-------- Entries supplied --------

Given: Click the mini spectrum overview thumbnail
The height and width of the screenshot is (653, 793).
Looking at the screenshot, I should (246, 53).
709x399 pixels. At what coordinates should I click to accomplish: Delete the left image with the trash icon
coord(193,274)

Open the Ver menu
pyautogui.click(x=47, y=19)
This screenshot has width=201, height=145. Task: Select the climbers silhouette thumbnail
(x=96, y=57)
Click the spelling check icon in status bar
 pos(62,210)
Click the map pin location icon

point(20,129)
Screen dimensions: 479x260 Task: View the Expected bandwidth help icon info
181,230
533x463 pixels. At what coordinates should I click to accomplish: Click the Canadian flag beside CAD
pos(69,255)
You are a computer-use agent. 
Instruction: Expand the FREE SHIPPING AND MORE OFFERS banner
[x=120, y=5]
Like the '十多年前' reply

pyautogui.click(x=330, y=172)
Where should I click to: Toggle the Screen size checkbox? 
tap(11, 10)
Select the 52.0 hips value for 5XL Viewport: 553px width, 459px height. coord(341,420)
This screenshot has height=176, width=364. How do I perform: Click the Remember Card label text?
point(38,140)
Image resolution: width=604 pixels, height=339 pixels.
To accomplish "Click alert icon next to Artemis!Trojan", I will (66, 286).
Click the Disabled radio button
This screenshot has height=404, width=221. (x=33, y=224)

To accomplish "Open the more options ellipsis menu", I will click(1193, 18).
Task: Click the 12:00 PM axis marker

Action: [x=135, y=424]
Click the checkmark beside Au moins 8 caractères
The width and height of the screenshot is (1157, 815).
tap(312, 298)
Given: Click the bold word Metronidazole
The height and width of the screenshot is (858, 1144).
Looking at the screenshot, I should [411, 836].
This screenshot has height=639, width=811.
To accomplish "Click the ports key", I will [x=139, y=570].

--------

(Task to carry out): Only the lines from the one containing "Open the Ver menu" through the end of the entries above should be written out, exactly and in full.

(Response to the task):
Open the Ver menu
pyautogui.click(x=47, y=19)
This screenshot has width=201, height=145. Task: Select the climbers silhouette thumbnail
(x=96, y=57)
Click the spelling check icon in status bar
 pos(62,210)
Click the map pin location icon

point(20,129)
Screen dimensions: 479x260 Task: View the Expected bandwidth help icon info
181,230
533x463 pixels. At what coordinates should I click to accomplish: Click the Canadian flag beside CAD
pos(69,255)
You are a computer-use agent. 
Instruction: Expand the FREE SHIPPING AND MORE OFFERS banner
[x=120, y=5]
Like the '十多年前' reply

pyautogui.click(x=330, y=172)
Where should I click to: Toggle the Screen size checkbox? 
tap(11, 10)
Select the 52.0 hips value for 5XL Viewport: 553px width, 459px height. coord(341,420)
This screenshot has height=176, width=364. How do I perform: Click the Remember Card label text?
point(38,140)
Image resolution: width=604 pixels, height=339 pixels.
To accomplish "Click alert icon next to Artemis!Trojan", I will (66, 286).
Click the Disabled radio button
This screenshot has height=404, width=221. (x=33, y=224)

To accomplish "Open the more options ellipsis menu", I will click(1193, 18).
Task: Click the 12:00 PM axis marker

Action: [x=135, y=424]
Click the checkmark beside Au moins 8 caractères
The width and height of the screenshot is (1157, 815).
tap(312, 298)
Given: Click the bold word Metronidazole
The height and width of the screenshot is (858, 1144).
Looking at the screenshot, I should [411, 836].
This screenshot has height=639, width=811.
To accomplish "Click the ports key", I will [x=139, y=570].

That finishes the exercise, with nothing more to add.